COLUMBUS, OH -- Ohio Department of Natural Resources (ODNR) biologists report finding a variety of mussels in the Big Darby Creek State and National Scenic River during monitoring programs conducted last summer and fall.
Biologists with ODNR's Division of Natural Areas & Preserves examined three Big Darby sites, including one downstream of Hellbranch Run in western Franklin County. Overall, the division documented more than 23 species of mussels.
"Because freshwater mussels spend most of their lives, up to 20-30 years, embedded in streams and impoundments, they are excellent indicators of water and habitat quality," said ODNR Division of Natural Areas & Preserves Chief Stu Lewis. "Finding a variety of healthy mussels in Big Darby Creek, downstream of Hellbranch Run, indicates that the Hellbranch is providing a measure of protection to the Big Darby Scenic River."
ODNR's Division of Wildlife also conducted a mussel survey last year, through its endangered species tax checkoff grant program, focusing on the lower 20 miles of Big Darby Creek. They recorded a total of 27 mussel species living in the creek.
"Rooftops, roads, parking lots, driveways and sidewalks that replace natural forests, meadows and farmland lead to sediment being carried by runoff into the Big Darby watershed," said Bob Gable, ODNR scenic rivers administrator. "Such runoff into river tributaries, such as the Hellbranch Run, can cause negative changes to the stream's habitat, water quality and biodiversity. Also, increased storm water runoff increases water levels, the speed of water flow, erosion, flooding and property damage."
Currently, ODNR biologists are working with officials from Franklin County, the City of Columbus, surrounding suburbs, local soil and water conservation districts and private landowners to help develop and implement policies that will help protect the health of Big Darby Creek State and National Scenic River.

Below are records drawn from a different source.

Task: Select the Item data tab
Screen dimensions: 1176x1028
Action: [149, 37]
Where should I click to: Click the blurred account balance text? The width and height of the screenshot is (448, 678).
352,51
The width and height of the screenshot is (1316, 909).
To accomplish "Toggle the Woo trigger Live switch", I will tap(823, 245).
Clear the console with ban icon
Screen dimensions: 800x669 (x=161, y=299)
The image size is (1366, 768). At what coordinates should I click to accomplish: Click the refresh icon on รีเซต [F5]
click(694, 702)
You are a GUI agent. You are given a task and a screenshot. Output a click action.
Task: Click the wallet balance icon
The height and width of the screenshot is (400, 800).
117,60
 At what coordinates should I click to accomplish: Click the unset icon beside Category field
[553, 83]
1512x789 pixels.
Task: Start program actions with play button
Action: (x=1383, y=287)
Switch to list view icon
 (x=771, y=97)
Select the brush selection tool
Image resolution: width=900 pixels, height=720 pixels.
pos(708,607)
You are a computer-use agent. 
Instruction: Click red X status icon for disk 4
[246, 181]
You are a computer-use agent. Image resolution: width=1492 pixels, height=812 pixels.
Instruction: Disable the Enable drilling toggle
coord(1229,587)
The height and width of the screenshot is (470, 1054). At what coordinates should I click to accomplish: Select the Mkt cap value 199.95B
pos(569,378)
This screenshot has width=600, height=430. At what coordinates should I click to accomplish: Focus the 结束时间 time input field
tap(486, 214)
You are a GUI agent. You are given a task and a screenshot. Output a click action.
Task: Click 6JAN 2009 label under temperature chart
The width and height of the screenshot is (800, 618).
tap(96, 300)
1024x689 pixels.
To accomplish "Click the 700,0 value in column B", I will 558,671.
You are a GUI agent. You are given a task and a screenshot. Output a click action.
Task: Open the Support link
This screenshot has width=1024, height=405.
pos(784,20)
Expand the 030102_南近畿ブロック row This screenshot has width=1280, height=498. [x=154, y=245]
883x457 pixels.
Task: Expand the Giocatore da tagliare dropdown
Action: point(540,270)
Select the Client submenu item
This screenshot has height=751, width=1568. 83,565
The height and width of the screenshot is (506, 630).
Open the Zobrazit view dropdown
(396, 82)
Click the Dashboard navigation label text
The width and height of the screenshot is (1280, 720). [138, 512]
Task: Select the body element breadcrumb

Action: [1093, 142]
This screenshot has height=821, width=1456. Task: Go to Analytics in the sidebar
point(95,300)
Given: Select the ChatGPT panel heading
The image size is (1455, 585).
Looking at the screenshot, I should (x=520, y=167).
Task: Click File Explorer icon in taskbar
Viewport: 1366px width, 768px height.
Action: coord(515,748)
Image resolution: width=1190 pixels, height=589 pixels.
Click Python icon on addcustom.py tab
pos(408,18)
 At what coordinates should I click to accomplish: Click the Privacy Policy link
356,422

Efforts that can help protect this unique habitat include: improved stormwater retention; filter strips around construction projects and the establishment of forested buffer zones along Big Darby Creek and its tributaries.
The ODNR Division of Wildlife also mailed more than 500 copies of the newly published educational book, A Guide To Ohio Streams, to landowners along Big and Little Darby Creeks.
ODNR biologists will continue their sampling efforts and habitat restoration efforts into 2001 to further monitor the health of Big Darby Creek watershed. Eighty-two miles of the Big Darby Creek and its major tributary were designated as state scenic rivers in 1984 and as a national scenic river in 1994. The Darby Creek watershed covers an area of 556 square miles and is home to more than 80 species of fish and more than 33 species of freshwater mollusks.
ODNR's Division of Natural Areas & Preserves manages a system of 123 state natural areas and nature preserves in Ohio, as well as a system of 20 state scenic river segments.